WHAT THE EXERCISE ASKS: Some entries follow. Reproduce exactly the lines starting at the one with "You are a GUI" and stopping after the one with "This screenshot has height=506, width=991.".

DATA SUPPLIED:
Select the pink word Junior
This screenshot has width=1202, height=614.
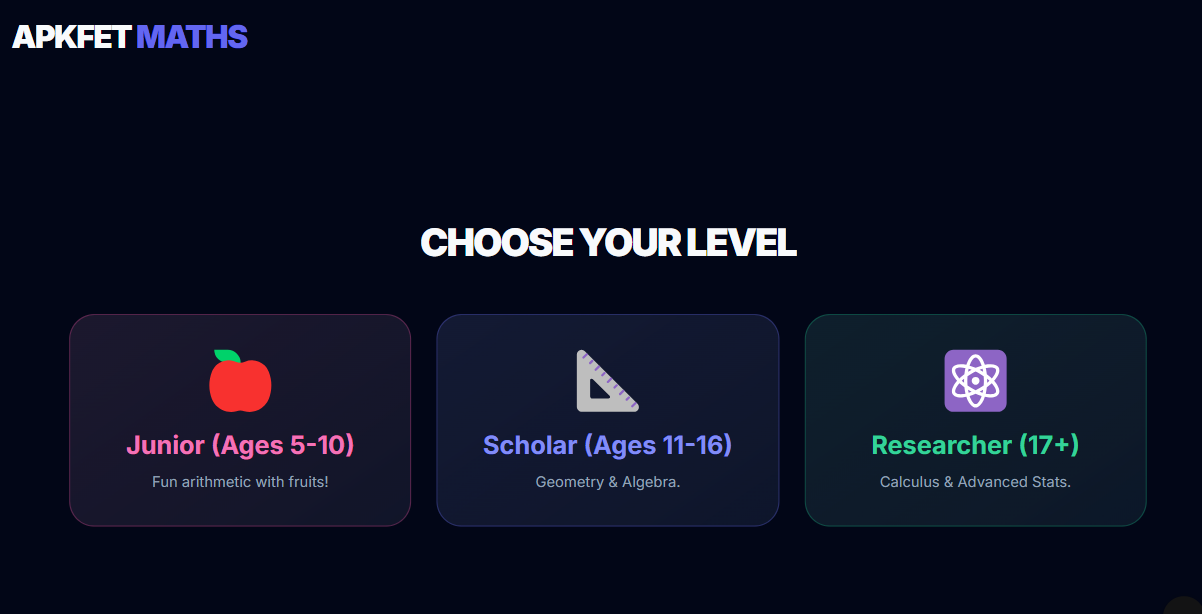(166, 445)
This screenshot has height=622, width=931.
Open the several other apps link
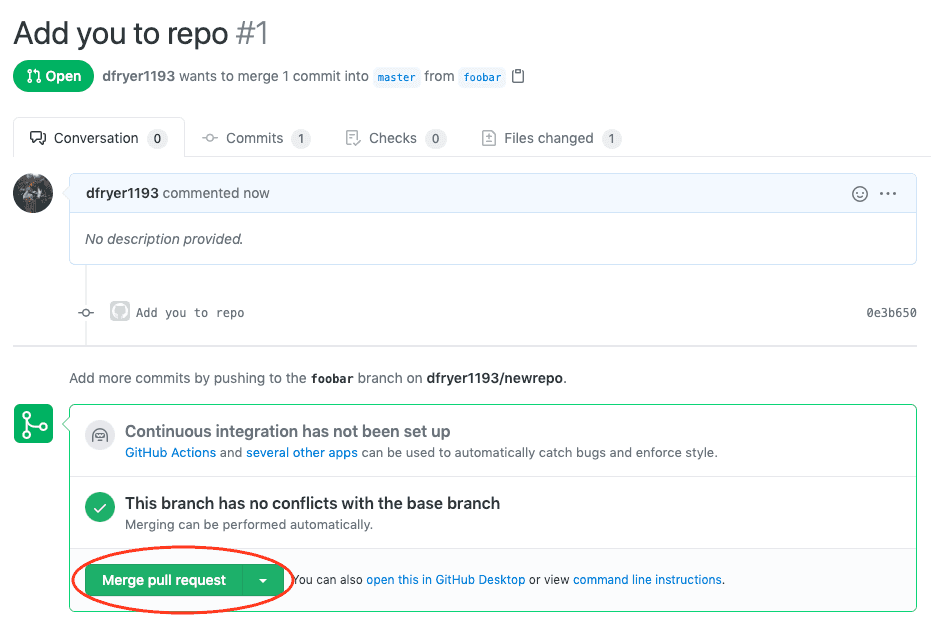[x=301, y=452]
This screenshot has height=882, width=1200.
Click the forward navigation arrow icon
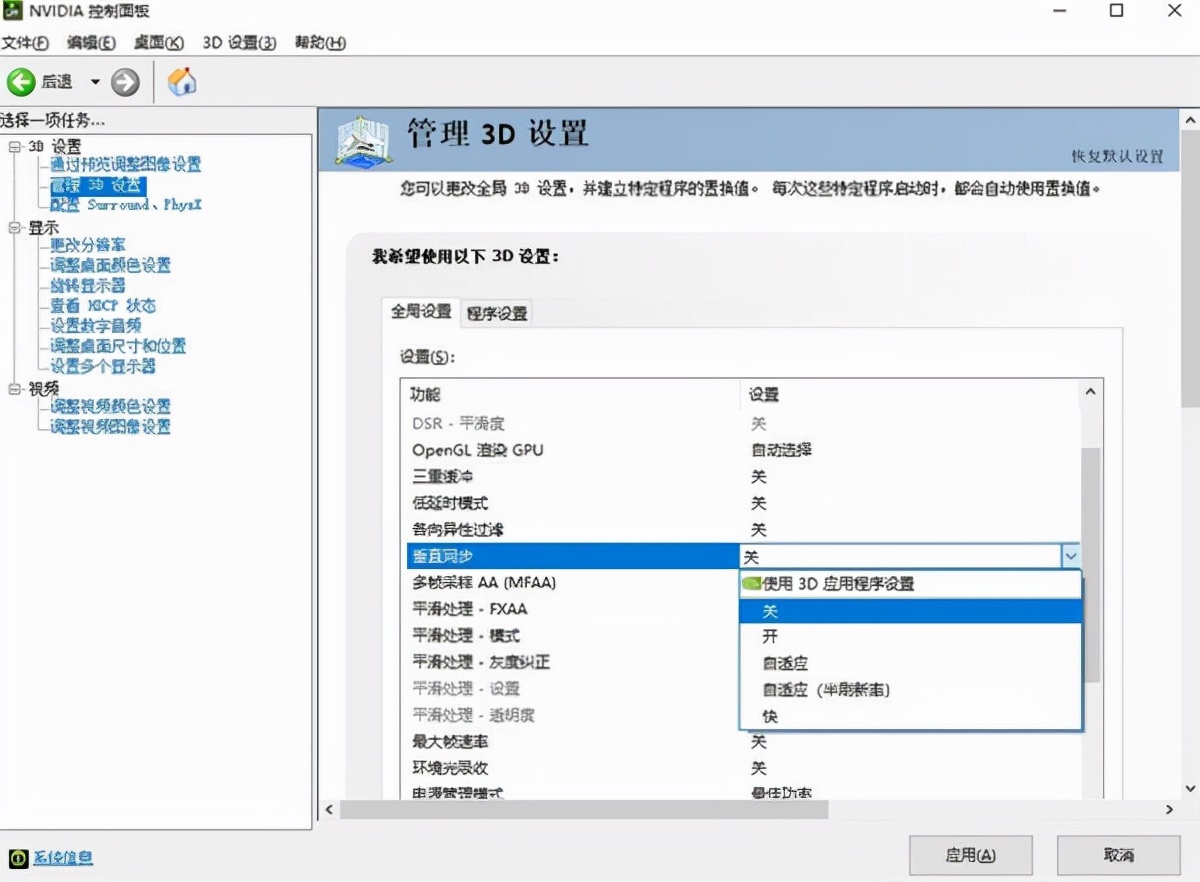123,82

---

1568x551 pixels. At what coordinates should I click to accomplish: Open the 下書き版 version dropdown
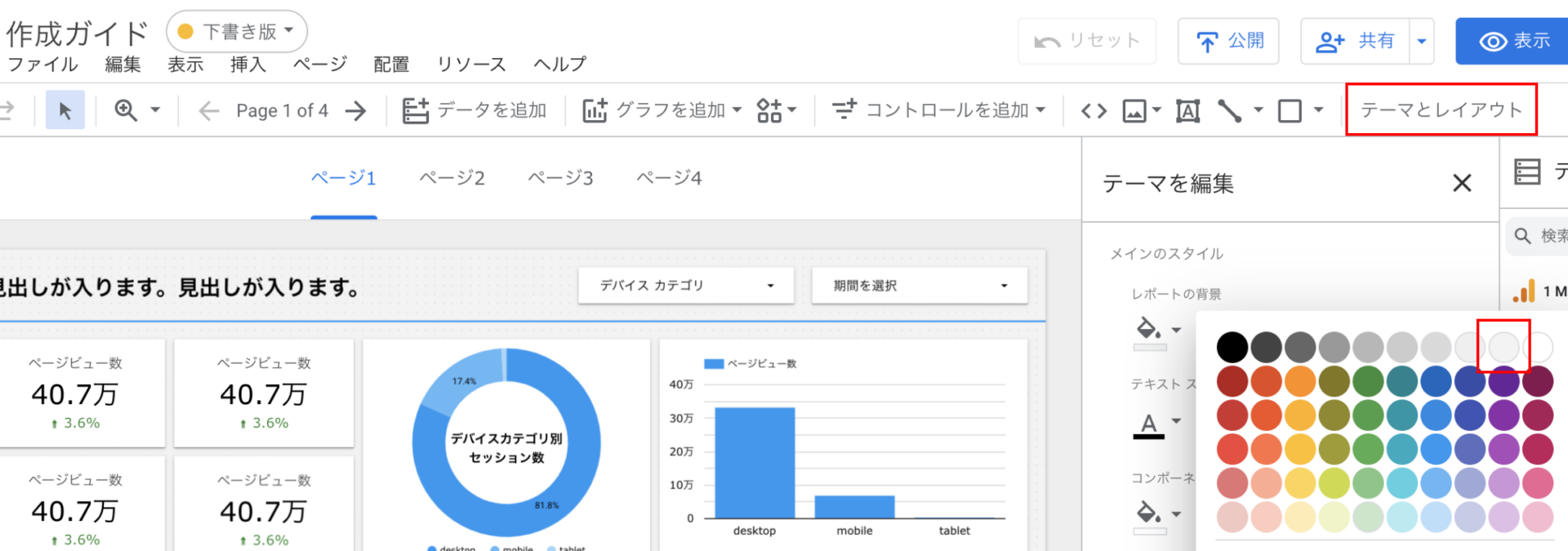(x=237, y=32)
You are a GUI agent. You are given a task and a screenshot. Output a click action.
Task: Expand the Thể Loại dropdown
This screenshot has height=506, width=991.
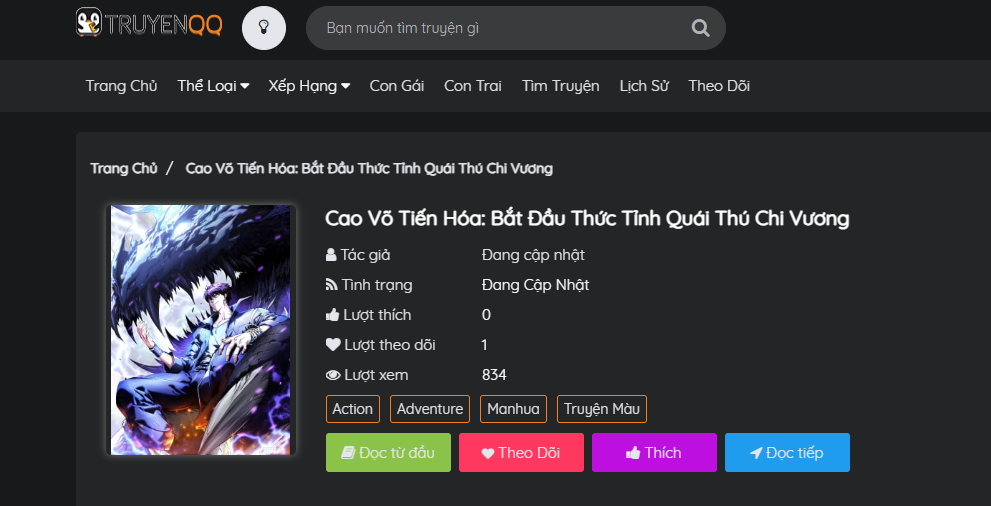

...

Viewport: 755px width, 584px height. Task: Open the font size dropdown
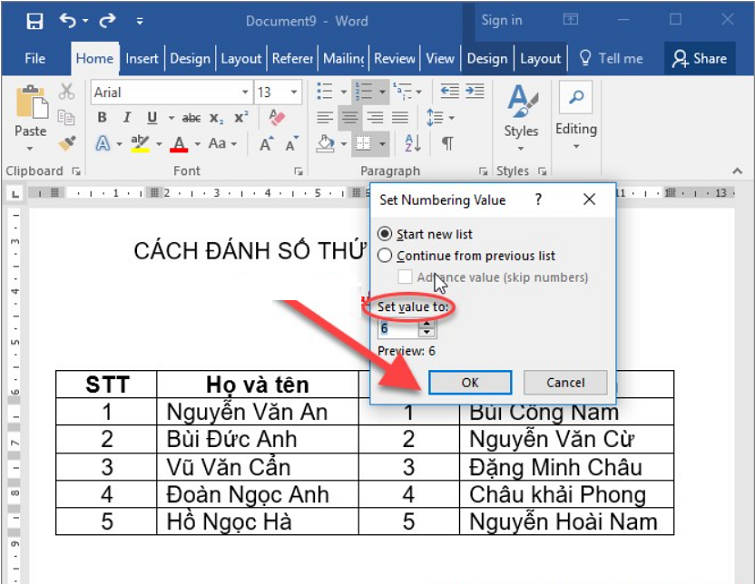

RESPONSE TO THIS TASK:
You are a GUI agent. You are given a task and a screenshot. Output a click action.
Task: Expand the Thể Loại dropdown
This screenshot has height=506, width=991.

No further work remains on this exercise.